__DESCRIPTION OF THE TASK__.
Whenever a line in the data contains "will", show that line.

*** INFORMATION Section Begins ***

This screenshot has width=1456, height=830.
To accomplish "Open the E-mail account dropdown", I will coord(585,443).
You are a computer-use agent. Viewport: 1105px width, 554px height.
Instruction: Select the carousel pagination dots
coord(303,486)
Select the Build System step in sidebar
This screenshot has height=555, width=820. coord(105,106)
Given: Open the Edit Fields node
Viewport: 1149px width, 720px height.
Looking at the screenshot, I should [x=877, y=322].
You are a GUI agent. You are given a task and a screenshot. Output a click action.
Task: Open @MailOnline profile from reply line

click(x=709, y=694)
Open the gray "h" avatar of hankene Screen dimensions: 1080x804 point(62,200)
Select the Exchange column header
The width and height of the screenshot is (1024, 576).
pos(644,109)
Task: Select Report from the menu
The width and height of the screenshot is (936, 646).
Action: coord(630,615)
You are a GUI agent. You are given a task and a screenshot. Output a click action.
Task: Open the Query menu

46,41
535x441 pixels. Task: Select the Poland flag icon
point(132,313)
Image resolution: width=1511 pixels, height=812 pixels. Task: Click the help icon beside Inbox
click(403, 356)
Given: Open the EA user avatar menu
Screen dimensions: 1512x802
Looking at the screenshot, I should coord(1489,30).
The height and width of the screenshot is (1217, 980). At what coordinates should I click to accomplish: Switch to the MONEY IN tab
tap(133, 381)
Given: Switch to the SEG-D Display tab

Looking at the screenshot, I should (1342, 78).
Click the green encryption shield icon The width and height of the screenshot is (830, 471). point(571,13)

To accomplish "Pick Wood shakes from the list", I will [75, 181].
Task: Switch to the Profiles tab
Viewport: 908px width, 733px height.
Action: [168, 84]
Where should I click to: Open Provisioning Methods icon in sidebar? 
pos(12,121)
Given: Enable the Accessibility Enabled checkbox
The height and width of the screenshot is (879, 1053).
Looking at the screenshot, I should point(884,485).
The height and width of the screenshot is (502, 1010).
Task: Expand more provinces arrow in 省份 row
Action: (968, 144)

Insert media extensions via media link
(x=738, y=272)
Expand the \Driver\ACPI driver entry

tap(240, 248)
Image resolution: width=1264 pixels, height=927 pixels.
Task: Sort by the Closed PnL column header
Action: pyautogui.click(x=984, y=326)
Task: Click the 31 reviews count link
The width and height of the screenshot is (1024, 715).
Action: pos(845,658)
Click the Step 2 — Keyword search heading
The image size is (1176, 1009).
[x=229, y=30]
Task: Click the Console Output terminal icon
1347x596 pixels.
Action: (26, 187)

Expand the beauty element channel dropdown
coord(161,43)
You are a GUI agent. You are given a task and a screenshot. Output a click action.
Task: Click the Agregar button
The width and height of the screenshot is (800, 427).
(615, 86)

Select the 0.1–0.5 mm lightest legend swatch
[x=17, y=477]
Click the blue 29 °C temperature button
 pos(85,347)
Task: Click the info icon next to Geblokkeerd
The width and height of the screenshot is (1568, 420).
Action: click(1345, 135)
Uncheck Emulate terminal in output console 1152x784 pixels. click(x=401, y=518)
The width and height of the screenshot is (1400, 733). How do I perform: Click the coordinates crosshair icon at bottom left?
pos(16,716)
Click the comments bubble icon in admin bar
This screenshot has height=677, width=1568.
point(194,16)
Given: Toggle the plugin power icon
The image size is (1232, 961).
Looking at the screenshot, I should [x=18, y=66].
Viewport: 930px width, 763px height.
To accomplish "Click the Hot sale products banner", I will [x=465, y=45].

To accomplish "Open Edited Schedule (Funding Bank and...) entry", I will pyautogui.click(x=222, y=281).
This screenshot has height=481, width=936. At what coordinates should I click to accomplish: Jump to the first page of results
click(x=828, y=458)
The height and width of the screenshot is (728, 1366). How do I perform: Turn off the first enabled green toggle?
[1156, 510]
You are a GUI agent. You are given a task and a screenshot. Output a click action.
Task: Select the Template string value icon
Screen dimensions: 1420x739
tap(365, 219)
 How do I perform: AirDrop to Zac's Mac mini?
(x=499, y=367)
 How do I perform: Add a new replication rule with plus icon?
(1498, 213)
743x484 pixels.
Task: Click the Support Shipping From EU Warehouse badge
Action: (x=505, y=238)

*** INFORMATION Section Ends ***

__PROBLEM SOLUTION__.
To accomplish "Open the E-mail account dropdown", I will coord(585,443).
To accomplish "Pick Wood shakes from the list", I will [75, 181].
To accomplish "Click the Hot sale products banner", I will [x=465, y=45].
To accomplish "Open Edited Schedule (Funding Bank and...) entry", I will pyautogui.click(x=222, y=281).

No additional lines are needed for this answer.